» **Problem requirements**: Scan the entries for the word "output" and return every line that has it.

Collected data entries:
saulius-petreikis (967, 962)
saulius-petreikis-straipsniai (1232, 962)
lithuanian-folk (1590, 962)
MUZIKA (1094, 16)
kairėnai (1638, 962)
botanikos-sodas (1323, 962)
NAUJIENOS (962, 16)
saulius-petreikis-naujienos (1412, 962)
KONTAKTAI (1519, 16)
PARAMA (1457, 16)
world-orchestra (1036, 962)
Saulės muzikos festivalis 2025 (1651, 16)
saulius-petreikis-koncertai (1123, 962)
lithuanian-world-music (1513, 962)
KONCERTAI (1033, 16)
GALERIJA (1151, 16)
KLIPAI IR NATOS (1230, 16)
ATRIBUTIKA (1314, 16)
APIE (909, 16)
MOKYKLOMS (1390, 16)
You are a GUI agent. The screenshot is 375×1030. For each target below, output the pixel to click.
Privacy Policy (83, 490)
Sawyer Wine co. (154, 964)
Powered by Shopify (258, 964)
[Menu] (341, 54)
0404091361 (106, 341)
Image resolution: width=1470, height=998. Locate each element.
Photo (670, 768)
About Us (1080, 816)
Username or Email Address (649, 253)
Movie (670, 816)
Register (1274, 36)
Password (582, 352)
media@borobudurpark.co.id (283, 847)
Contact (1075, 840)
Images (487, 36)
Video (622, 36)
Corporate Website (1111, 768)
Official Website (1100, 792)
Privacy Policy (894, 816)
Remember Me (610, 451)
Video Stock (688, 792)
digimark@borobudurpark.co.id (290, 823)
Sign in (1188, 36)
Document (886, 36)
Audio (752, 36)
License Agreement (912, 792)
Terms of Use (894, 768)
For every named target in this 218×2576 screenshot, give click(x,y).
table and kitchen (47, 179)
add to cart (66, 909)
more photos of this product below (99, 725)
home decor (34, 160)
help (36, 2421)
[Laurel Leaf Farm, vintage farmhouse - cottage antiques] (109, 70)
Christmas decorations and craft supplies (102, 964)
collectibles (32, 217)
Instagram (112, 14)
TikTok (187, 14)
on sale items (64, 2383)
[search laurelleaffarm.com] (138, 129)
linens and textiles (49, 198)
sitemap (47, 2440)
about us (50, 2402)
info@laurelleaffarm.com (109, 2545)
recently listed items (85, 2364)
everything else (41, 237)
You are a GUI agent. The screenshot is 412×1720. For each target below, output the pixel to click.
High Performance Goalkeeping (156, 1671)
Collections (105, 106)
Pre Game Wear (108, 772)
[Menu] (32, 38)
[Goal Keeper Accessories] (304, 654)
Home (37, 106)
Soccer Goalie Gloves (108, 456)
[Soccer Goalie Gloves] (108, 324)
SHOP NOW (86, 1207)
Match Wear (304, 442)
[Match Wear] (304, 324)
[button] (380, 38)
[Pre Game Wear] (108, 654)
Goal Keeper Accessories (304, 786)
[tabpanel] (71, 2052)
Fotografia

» **Answer to this problem**:
You are a GUI agent. The screenshot is 375×1030. For each target below, output the pixel to click.
You are a GUI agent. The screenshot is 412×1720. For each target below, output the pixel to click.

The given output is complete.